Re: [HACKERS] WIP: SCRAM authentication

2015-08-10 Thread Josh Berkus
On 08/09/2015 07:19 PM, Michael Paquier wrote:
 ... during my exchange with Michael, I was thinking about the bug
  potential of taking the password field and multiplexing it in some way,
  which is significant.  There is a definite risk of making this too
  complicated and we'll need to contrast that against ease-of-migration,
  because complicated mechanisms tend to be less secure due to user error.

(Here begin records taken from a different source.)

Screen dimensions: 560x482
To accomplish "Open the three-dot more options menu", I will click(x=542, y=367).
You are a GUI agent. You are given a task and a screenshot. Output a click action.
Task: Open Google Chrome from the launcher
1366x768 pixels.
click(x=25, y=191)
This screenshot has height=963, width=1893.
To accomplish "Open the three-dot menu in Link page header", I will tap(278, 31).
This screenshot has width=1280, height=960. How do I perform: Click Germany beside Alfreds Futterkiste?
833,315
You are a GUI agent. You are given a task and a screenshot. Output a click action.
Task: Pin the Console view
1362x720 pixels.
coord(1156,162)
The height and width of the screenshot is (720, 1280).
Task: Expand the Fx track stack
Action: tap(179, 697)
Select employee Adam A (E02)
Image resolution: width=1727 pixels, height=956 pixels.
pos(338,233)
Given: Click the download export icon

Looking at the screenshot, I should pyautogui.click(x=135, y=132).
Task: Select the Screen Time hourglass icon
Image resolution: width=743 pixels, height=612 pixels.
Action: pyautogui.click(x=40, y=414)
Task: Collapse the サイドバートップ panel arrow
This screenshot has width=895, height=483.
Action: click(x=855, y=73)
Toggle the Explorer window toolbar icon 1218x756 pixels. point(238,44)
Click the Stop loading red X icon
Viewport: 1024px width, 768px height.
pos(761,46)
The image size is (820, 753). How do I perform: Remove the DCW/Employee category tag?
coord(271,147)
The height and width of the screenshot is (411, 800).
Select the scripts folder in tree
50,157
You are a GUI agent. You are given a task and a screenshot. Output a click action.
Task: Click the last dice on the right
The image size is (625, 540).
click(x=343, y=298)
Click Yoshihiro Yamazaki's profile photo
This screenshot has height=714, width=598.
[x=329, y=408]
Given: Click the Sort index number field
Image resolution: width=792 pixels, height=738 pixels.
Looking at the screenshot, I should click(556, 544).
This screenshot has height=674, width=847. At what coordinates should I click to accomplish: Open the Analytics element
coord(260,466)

 Sure. That's why I am all in for adding a compatibility GUC or similar
 that enforces the removal of old verifier types after marking those as
 deprecated for a couple of years as there's surely a significant risk
 to keep old passwords around or bad pg_hba entries. Still we need IMO
 a way for a user to save multiple verifiers generated from a client to
 manage carefully the password verifier aging, deprecations and support
 removal.

That still falls under the heading of possibly too complicated though.

As I see it, there's two potential migration paths:

1. Allow multiple verifiers for each login role (Heikki's plan).

2. Set verifier type per login role.

(2) has the advantage of not requiring a bunch of new scaffolding
(although it will require a little) and thus being less likely to
introduce new bugs.  It also doesn't require adding new catalog
structures which are really only needed for the migration period, and
after which will become a wart (i.e. having multiple verifiers per login
role).

In real migration terms, though, (2) has some major drawbacks in terms
of making migration much harder.

a) it won't work for Heroku and other 1-login-per-database hosting.

b) moving to multiple roles from single roles per app is a painful
process currently.

For (a), one could argue that these are good candidates for all at
once migrations, and that moving to SCRAM will depend on the host
supporting it.  Someone from Heroku could speak up here.

For (b), there are a lot of things we could do to make migrating to a
multiple-role infra much easier for users, which would continue to be
useful even after the migration to SCRAM is history:

* remove the role requirement for ALTER DEFAULT PRIVILEGES, and ...

* add ALTER ROLE ___ ALTER DEFAULT OWNER, a command which sets the
default owner of newly created objects by that login role to a different
role of which they are a member.  Alternatively, add a way to make a
default SET ROLE whenever a login role logs in.

These two changes, or changes like them that serve the same purpose,
would allow us to prescribe the following migration path for most users:

1. add a new login role which is a member of the old login role and uses
SCRAM;

2. set the defaults for that role so that its objects and permissions
belong to the parent role;

3. move all applications to using SCRAM and the new role;

4. disable logins on the old, parent role.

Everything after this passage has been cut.